Homepage | WebRing Code | Site Design | Quakers on the Web
These pages introduce the WebRing and invite you to consider adding your site
to the ring, if you have a Quaker-related site that seems to fit. In these pages
we specify the web-ring code, suggest
web-design resources, and provide more information
and links for exploring Quakerism and finding Friends elsewhere on the web.
Of course, the best way to understand the WebRing and how it works is to take
a tour around it. You can start with the next
site after this one, and then just take it from there. Eventually you should
end up back at this page.
Tom Cunliffe established the Quaker WebRing in May, 1998, and later that year
I (Kirk Wattles) became his assistant. We worked together in setting criteria
for membership, helping people join the ring, etc. We accepted the commercial
underpinnings of the web-ring concept -- advertising on pages used by web-ring
site-owners and managers and in the "hub" pages, but not on the member
sites themselves -- and saw the opportunity for Quaker-related websites and people
who might want to "tour" our sites.
In the last several years, the WebRing set-up has gone through a series of changes.
First, the web-ring company was bought by Geocities, which then was bought by
Yahoo. Yahoo added a new layer of complexity -- automating processes and asking
individuals to register with Yahoo in order to keep their sites on the ring --
but they were unable to profit from the web-ring idea, and in the fall of 2001
they sold the concept, software and lists of member-sites to a group of software
engineers who had been involved from the early days.
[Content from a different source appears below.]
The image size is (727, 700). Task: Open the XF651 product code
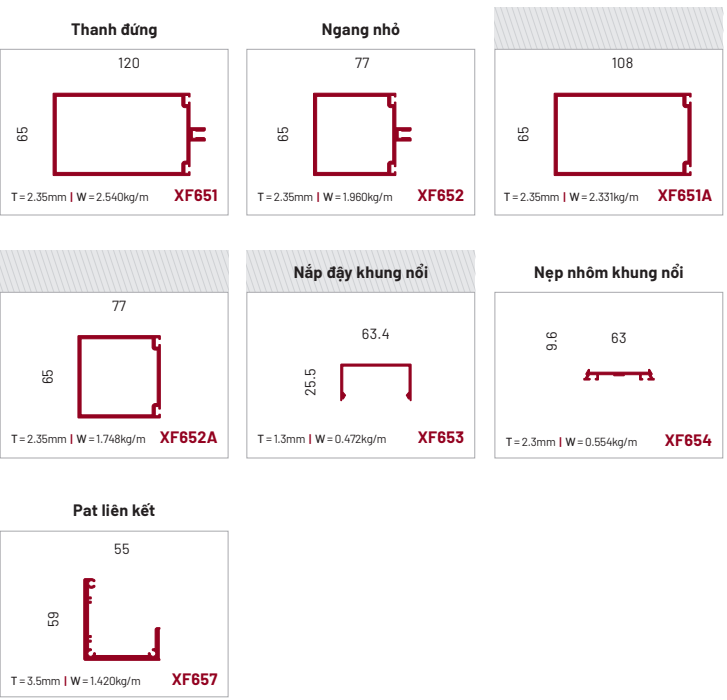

For a fuller version of this story, see the Salon on-line article at:
When Yahoo took over the Quaker WebRing, we asked what members wanted to do. Many
chose to stay on. As of 2002, we've made it through, more or less intact, and
we're hoping for long-term stability and growth under the current regime. We also
have an offer from a web-ring member to run the web-ring from his server, if need
be. Meanwhile, Tom has become busier with other responsibilities, and he has given
me the job of web-ring management.
This paragraph briefly describes the WebRing:
The Quaker WebRing links together sites with a Quaker (as in the Religious Society of Friends) interest. Sites joining the ring should be owned by people who are attenders or members at Quaker meetings. The themes of the sites could cover the Quaker movement, spirituality, peace issues, social action, history, Quaker businesses but always in the context of the Quaker movement.
In order to maintain connectivity and consistency in the experience of people
taking the tour around the ring, we've learned there are other important considerations.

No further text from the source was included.